«Чума гомосексуалистов», «Секс и смерть в одной постели!» – такие заголовки пугали юного Маккуина. При виде списков известных персон, умерших от СПИДа молодыми, Ли хотелось сострить: «Как бы и мне не отдать концы, не успев стать знаменитостью». Но зубоскалить было не с кем. С братьями и сестрами он никогда не был близок. Школьные друзья, боясь заразиться, шарахались от Ли как от чумы, а среди геев друзей не было.
А тут еще отец… После смены он как-то сказал: «Ночью под мои колеса чуть не угодил голубой. А жаль, одним уродом стало бы меньше!» А когда Ли признался, что он тоже гей, Рон озверел. «Ничтожество, опозорил семью!» – кричал он, вцепившись сыну в горло. Джойс его еле оторвала.

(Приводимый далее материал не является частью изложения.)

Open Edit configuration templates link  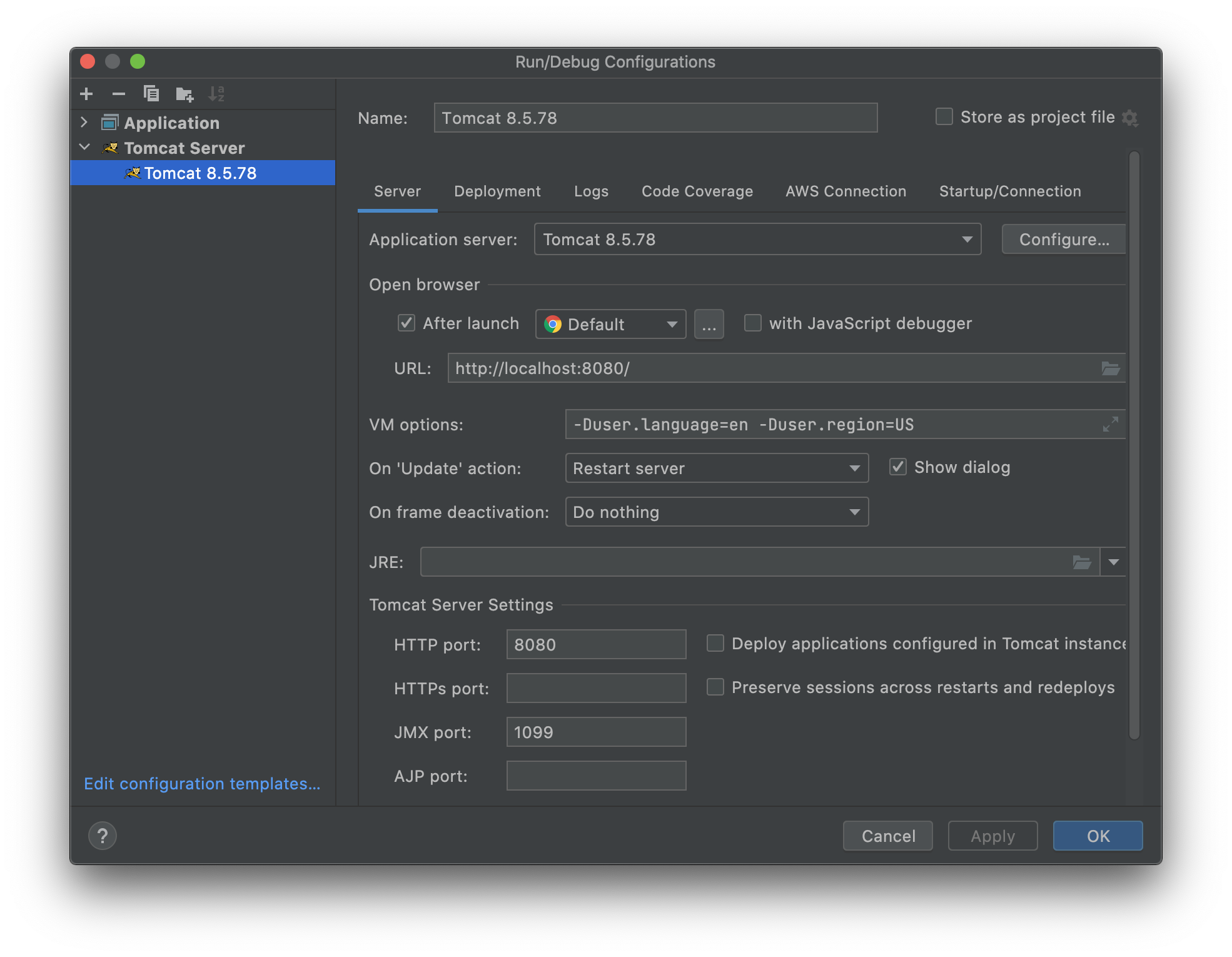coord(202,784)
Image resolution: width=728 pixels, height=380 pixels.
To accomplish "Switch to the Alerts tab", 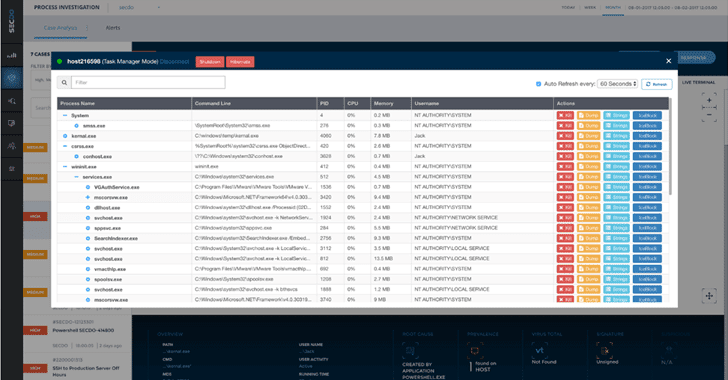I will tap(113, 28).
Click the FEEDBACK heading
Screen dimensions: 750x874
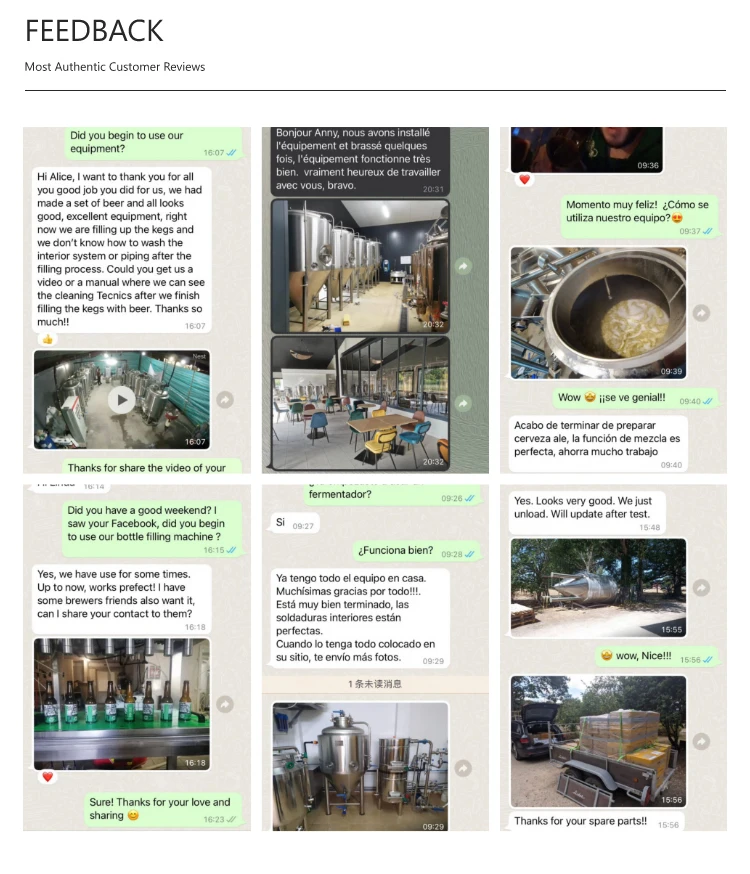click(x=94, y=31)

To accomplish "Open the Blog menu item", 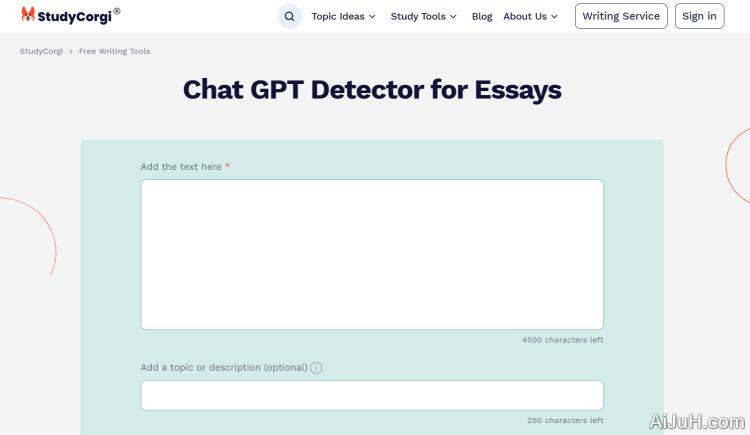I will [482, 16].
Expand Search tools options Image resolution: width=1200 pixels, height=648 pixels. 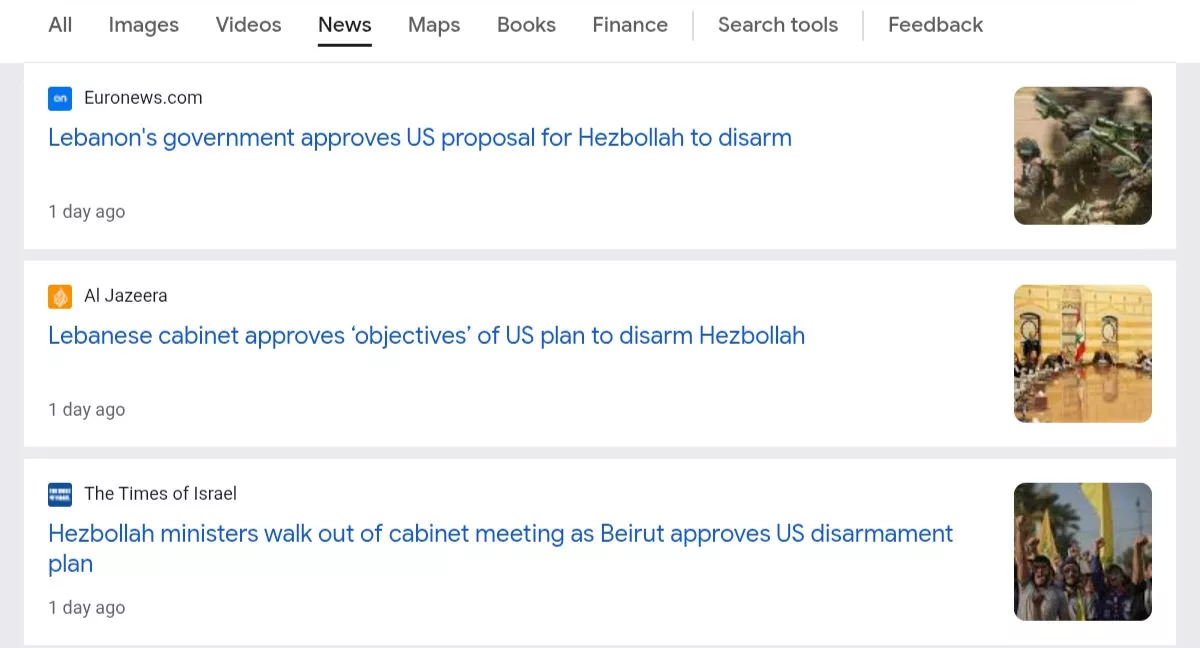coord(778,25)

Ли и сам стыдился того, что не такой, как другие ребята, а после той сцены ощутил себя полным уродом. Вот бы свести счеты с жестокой судьбой и отцом! Но самоубийство пугало, а от побега из дома удерживала мама.
Джойс верила в талант сына и говорила: «Жизнь у человека одна. И если тебе хочется что-то сделать, то вперед». Но Маккуин-старший из последних сил терпел портновскую блажь младшего. Однажды, уставший как черт, он подошел к столу, за которым копошился сын, и побагровел. Ли увлеченно малевал девицу в пышной юбке и с декольте, увитым разноцветными перьями.

– Ты опять за свое, выродок? – закричал Рон, вырвав у сына альбом. – Был бы нормальным парнем, не занимался бы бесстыдствами!
Все, пора переходить на свой хлеб, решил Ли, бросил школу и сделал первый шаг к будущей профессии.
Телепередача об ателье Anderson & Sheppard заставила Ли забыть об овсянке. На днях он решил стать дизайнером, а это заведение идеально подходило для старта: там работали настоящие виртуозы мужских костюмов, а клиентами была элита общества – лорд Ротшильд, члены британской королевской семьи.
– Может, попробуешь? Вдруг повезет? – сказала Джойс, кивнув в сторону телевизора.
– Ты вправду так думаешь? – просиял Ли и через пару минут уже стоял на пороге.
Видавшие виды джинсы, поблекшая майка и всклокоченная шевелюра придавали ему не лучший вид, но Джойс не стала тормозить сына на пути к мечте.
Оказавшись у дома номер тридцать на Сэвил-Роу, где находилось ателье, Ли вдохнул и распахнул двери. Увиденное его поразило: обитая красным деревом комната, мягкие кожаные кресла. Такое он видел только в кино, но все же сказал: «Я бы хотел поступить к вам в ученики…» – и после недолгой беседы был принят.
– Неделю я буду учить тебя делать стежки, потом – пришивать подкладку, обрабатывать карманы, – сказал наставник. – А к концу обучения ты должен будешь сшить пиджак, готовый к примерке. На это уйдет четыре года.
Но Маккуин все схватывал на лету и уложился в два. А потом случилась история, ставшая легендой. Получив задание поработать над пиджаком для принца Чарльза, Ли быстро справился, заскучал и написал на изнанке подкладки непристойность. Эта история впоследствии всплыла благодаря самому проказнику. Поэтому мнения разделились. Одни заверяли, что Маккуин вполне способен на такое. Другие твердили: неправда, наставник бы сразу это заметил и выгнал шутника взашей. И когда камердинер принца прочел о непристойности и обратился в ателье, то пиджак распороли, а там все чисто. Третьи же заверяли: этот миф Маккуин сочинил, чтобы все считали, будто он еще мальчишкой шил для принца. Цели парень достиг, но на ателье бросил тень. А это не делает ему чести.